| TASK OBJECTIVE |
Search the material below for the word "avatar". Copy every line where it is found.

--------------------

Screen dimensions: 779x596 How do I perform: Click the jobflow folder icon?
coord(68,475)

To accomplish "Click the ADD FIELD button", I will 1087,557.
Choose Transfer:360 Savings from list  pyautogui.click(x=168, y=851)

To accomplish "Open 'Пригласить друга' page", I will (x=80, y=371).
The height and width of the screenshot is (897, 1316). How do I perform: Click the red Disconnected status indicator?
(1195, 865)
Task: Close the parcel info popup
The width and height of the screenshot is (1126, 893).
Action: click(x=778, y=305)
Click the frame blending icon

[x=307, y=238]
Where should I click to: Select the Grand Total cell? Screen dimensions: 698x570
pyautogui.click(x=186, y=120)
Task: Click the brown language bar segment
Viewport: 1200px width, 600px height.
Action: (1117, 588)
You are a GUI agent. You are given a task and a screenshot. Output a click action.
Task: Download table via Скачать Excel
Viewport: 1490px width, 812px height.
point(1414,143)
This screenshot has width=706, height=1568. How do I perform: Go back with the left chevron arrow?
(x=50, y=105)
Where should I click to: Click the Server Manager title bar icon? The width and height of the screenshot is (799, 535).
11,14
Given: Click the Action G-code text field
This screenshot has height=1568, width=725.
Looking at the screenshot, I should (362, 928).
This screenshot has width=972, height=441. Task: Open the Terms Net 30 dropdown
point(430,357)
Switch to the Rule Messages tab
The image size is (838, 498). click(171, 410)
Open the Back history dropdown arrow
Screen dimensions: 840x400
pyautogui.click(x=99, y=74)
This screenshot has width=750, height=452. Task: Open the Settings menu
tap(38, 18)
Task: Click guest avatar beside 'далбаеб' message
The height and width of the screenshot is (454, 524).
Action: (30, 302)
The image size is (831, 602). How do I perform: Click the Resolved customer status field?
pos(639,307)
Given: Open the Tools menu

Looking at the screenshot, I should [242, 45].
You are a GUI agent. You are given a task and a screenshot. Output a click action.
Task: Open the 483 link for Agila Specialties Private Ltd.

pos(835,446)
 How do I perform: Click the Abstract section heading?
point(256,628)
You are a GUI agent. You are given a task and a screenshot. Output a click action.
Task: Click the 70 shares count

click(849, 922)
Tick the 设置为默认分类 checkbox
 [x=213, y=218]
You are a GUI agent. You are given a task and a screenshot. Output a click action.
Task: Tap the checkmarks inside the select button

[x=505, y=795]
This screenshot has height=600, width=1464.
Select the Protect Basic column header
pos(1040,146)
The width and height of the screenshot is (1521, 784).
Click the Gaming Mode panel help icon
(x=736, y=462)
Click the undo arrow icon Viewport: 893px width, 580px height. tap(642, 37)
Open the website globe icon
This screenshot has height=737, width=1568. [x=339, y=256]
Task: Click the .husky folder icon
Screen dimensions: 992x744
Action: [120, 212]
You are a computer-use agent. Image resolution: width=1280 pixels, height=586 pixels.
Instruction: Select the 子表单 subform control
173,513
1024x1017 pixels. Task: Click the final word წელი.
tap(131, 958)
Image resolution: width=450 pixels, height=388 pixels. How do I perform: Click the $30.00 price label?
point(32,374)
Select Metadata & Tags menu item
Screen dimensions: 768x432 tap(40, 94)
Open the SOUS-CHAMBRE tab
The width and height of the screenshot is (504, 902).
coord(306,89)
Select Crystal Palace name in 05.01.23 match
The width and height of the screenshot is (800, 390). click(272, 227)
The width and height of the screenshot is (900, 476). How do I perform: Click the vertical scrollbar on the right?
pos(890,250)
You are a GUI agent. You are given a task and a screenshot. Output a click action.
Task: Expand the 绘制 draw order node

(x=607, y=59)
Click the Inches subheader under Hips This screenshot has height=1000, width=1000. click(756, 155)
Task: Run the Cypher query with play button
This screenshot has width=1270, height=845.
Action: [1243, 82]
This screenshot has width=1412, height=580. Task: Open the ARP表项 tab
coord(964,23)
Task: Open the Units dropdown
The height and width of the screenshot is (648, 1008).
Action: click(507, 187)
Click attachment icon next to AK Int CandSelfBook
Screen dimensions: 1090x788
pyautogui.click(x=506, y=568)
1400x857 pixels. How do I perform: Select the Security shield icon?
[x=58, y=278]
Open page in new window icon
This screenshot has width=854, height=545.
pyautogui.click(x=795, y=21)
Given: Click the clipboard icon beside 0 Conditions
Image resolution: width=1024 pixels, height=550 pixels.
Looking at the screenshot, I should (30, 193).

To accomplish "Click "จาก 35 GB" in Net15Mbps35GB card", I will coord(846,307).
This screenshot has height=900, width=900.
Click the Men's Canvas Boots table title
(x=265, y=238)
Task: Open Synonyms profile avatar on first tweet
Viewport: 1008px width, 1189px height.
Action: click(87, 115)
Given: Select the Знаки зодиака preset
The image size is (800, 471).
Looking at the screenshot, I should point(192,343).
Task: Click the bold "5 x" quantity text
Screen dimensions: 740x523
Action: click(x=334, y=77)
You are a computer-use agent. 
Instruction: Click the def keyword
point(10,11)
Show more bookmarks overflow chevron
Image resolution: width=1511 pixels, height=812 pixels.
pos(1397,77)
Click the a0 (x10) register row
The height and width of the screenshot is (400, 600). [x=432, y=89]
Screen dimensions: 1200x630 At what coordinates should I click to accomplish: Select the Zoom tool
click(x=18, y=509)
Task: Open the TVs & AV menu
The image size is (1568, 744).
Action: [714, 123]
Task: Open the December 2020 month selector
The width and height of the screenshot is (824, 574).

--------------------

| RESPONSE |
Task: Click guest avatar beside 'далбаеб' message
Task: Open Synonyms profile avatar on first tweet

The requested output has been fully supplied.